“Standard American English” – what is it and what’s the story behind its origins?
…and when you don’t speak American English accent well, what are the social and professional consequences?
Here is a thought-provoking podcast by the Asian American Journalists Association, where questions about assimilation, discrimination, and stereotyping are sensitively explored. One of the reporters from AAJA dropped by the AccentsOff offices and participated in a speech evaluation with Rochel deOliveira.
A Japanese immigrant has felt isolated from the surrounding community in Ohio and been afraid to speak to her neighbors. A Chinese immigrant raising an American-born kid worked hard to make sure his daughter grew up as a native English speaker, so she wouldn’t face the problems he did. A radio reporter from Hong Kong is a rare example of someone who made it into public radio without a standard American English accent.
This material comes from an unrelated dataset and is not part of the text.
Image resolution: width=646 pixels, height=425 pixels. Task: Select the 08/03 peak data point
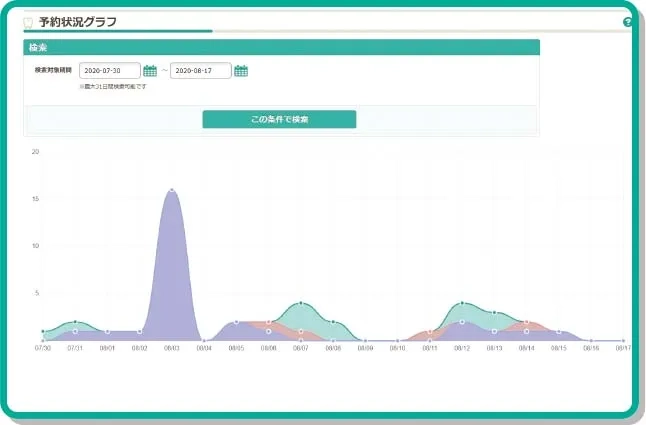pos(172,189)
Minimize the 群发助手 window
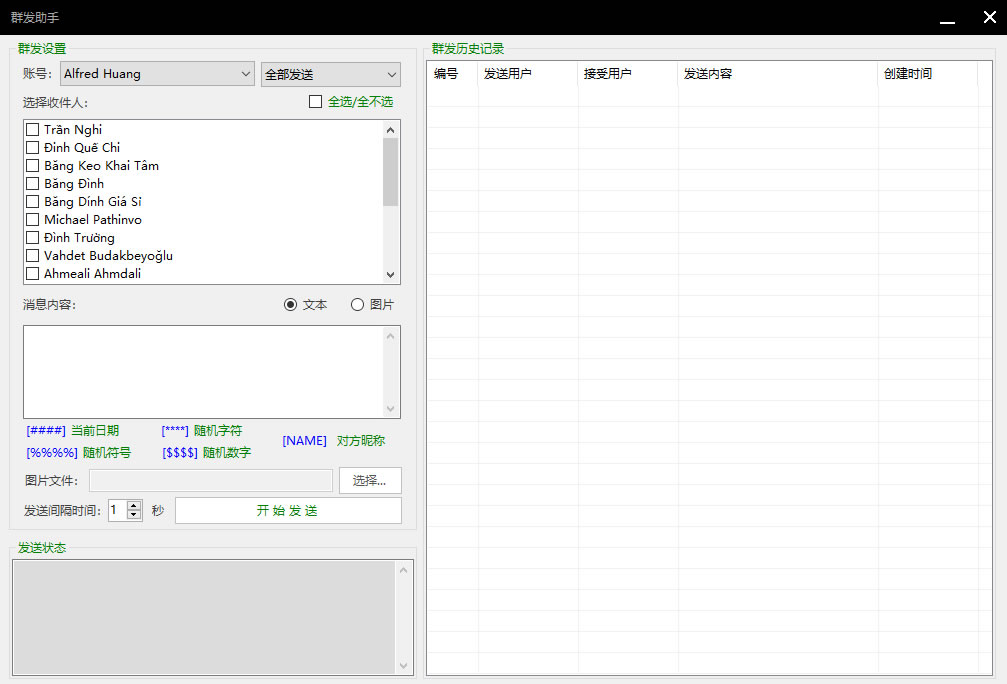This screenshot has height=684, width=1007. 946,18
What does it mean to “sound white” in America? In the world of public radio, as Code Switch reported in its Aug. 8 episode, this means a Midwestern accent. This way of speaking was proliferated by John Kenyon, a linguist in Cleveland who wrote books on pronunciation. Broadcast journalists started using his books, and that became the way people were taught to sound on air.
How we receive language is emotional, tied to cultural and ideological norms according to Amelia Tseng, a linguistics professor at American University. For example, social perceptions of immigrants could potentially influence the way someone hears an accent.
Linguistic stereotyping and accent discrimination is real and documented.
John Baugh, a black professor at Washington University in St. Louis conducted a study in 1999. He called hundreds of real estate agents and found that they were less likely to offer him properties in white or Hispanic neighborhoods when he used his black voice as opposed to when he mimicked a more white sounding voice. He invented the term “linguistic profiling.”
A 2013 working paper from the University of Pennsylvania examined Standard American English accents, against Asian accented English and Brazilian Portuguese accents. It found that participants recorded generally negative evaluations of Asian accents.
When someone doesn’t have what many consider the default American accent, how does that affect their life on an individual level? In this podcast, we explore the experiences of three people and how their accents have shaped their lives.